Paper PS-WeM6
"Designer" Ion Energy Distributions on Substrates Immersed in a Plasma

Wednesday, October 20, 2010, 9:40 am, Room Aztec

The energy of ions bombarding the substrate is critical in plasma etching (and deposition) of thin films. In conventional plasma processing, employing a sinusoidal substrate electrode voltage, the ion energy distribution (IED) is often very broad. However, as film dimensions approach the atomic level, control of the IED becomes critical. For example, selectivity considerations often dictate a narrow IED with a specified peak energy. In this work, semi-analytical models and particle-in-cell (PIC) simulations are employed to achieve “designer” IEDs, i.e., distributions with a desired shape and energy spread. This is accomplished by applying tailored voltage waveforms on the substrate electrode (spike, staircase, judiciously distorted square wave, etc.).
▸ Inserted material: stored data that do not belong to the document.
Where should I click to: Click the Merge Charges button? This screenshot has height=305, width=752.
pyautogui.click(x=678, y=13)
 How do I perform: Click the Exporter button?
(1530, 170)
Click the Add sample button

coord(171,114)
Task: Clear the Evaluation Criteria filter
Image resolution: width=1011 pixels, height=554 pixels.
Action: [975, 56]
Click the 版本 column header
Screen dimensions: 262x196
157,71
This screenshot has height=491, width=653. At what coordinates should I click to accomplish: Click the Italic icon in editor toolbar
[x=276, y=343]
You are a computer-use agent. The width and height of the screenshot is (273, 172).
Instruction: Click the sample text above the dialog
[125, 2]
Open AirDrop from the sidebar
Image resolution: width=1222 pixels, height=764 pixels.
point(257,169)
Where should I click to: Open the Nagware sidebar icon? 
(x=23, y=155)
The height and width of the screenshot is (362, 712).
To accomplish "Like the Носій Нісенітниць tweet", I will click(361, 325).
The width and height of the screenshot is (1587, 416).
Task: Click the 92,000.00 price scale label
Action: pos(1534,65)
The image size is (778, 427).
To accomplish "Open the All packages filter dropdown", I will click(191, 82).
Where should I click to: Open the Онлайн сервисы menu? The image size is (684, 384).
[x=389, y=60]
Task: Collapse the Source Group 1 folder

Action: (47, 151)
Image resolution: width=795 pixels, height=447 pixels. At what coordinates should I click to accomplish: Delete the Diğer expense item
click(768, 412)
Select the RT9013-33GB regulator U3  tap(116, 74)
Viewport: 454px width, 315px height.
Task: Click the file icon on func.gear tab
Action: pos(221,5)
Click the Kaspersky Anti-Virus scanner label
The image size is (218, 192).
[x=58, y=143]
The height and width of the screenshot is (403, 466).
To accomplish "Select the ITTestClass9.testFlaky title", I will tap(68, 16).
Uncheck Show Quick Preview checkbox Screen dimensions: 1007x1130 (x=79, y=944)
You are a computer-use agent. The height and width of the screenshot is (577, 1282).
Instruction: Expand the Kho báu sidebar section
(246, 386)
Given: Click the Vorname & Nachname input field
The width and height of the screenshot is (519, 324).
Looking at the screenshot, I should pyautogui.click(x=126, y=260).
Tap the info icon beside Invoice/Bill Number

Such waveforms can provide, for example, nearly mono-energetic IEDs or other desired shapes. Semi-analytic model results are compared with those of PIC simulation to identify the range of validity of the semi-analytic model. Predicted IEDs are also compared with experimental data under both collisional and collisionless sheath conditions. Strategies to control the energy flux of bombarding ions or to distribute the total energy flux to different energies will also be discussed.

Work supported by DoE Plasma Science Center and NSF.